Rupiah memang tak melemah sendirian. Mayoritas mata uang negara-negara kawasan Asia lainnya juga ditransaksikan melemah melawan dolar AS. Namun, pelemahan rupiah menjadi yang terdalam kedua. Kalau tak ada won yang jatuh hingga 0,49%, rupiah praktis menjadi mata uang dengan kinerja terburuk di Asia. Mata uang negeri K-Pop tersebut jadi yang paling dalam di Asia.



Dinantikan dengan penuh optimisme oleh pelaku pasar, ternyata pertemuan tingkat tinggi antara Presiden AS Donald Trump dan Pemimpin Korea Utara Kim Jong Un yang digelar di Vietnam berakhir sebagai petaka.

Pada awalnya, Gedung Putih melaporkan bahwa kedua pimpinan negara akan menghadiri penandatangan perjanjian bersama pada sore hari ini waktu setempat. Namun kenyataannya, pertemuan Trump dan Kim malah diakhiri lebih cepat dan penandatangan perjanjian bersama dibatalkan. Rencana gelaran makan siang bersama antar keduanya pun tak pernah terealisasi.

Dari konferensi pers Trump yang digelar di hotel tempatnya menginap yakni JW Marriott, diketahui bahwa Korea Utara hanya bersedia untuk melakukan denuklirisasi di beberapa area yang dianggap tak begitu signifikan oleh AS. Sebagai gantinya, Korea Utara meminta seluruh sanksi yang telah dibebankan oleh AS untuk dicabut, sebuah hal yang tak bisa dipenuhi AS.

“Terkadang Anda harus meninggalkannya, dan ini hanyalah salah satu dari waktu tersebut…. Ada sebuah perbedaan (dengan Korea Utara),” kata Trump dalam konferensi persnya di Hanoi, Vietnam, Kamis (28/2/2019).

Memang, Trump mencoba menebar aura positif dalam konferensi persnya.
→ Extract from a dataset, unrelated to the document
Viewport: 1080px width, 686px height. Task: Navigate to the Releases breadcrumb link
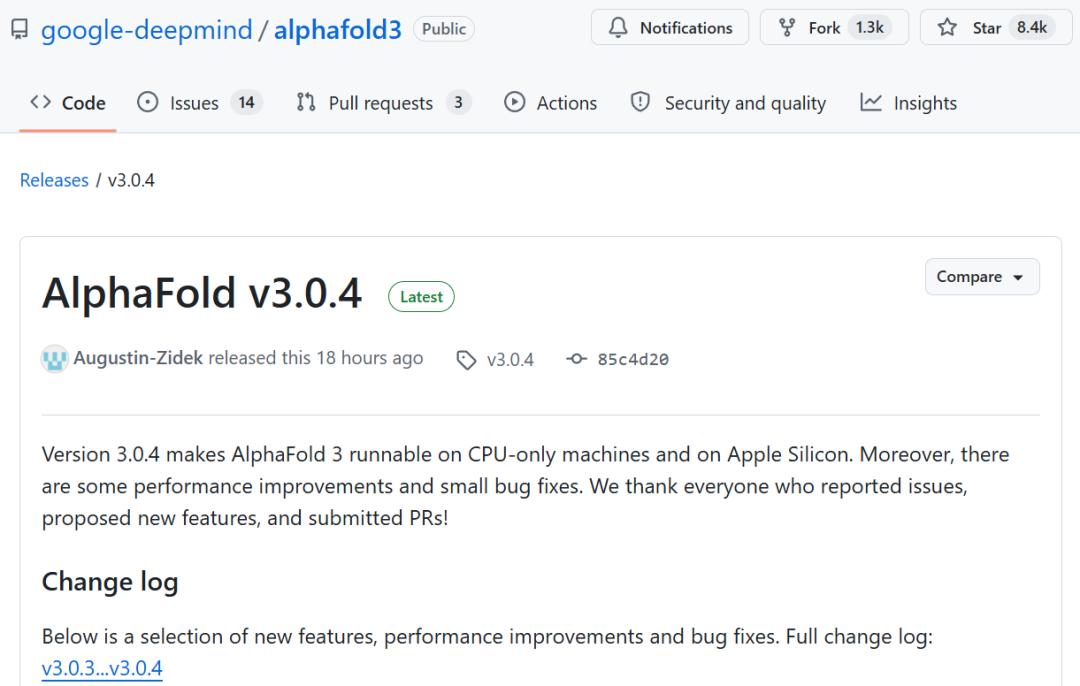click(54, 180)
Trump mencoba menenangkan dunia dengan mengatakan bahwa penghentian uji coba senjata masih akan dilakukan oleh Pyongyang.

“Kim berjanji kepada saya tadi malam bahwa ia tidak akan melakukan uji coba roket dan nuklir," kata Trump.
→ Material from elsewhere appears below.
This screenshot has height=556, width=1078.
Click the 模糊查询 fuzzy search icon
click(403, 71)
Trump juga mengatakan bahwa dirinya berpisah dengan Kim dalam kondisi yang baik.

"Kami pergi dengan rasa bersahabat. Kami saling berjabat tangan," ujarnya.

Namun tetap saja, ribut-ribut AS-Korea utara dikhawatirkan kembali terjadi seperti yang sering kita lihat sebelum Trump dan Kim melakukan pertemuan pertama di Singapura pada tahun lalu. Selain hubungan dengan Korea Utara, hubungan AS dengan China juga bisa memanas. Bukan terkait senjata nuklir, namun terkait masalah perdagangan.

Dalam beberapa hari terakhir, optimisme pelaku pasar atas prospek damai dagang AS-China membuncah pasca Trump memutuskan untuk memperpanjang periode gencatan senjata dengan China.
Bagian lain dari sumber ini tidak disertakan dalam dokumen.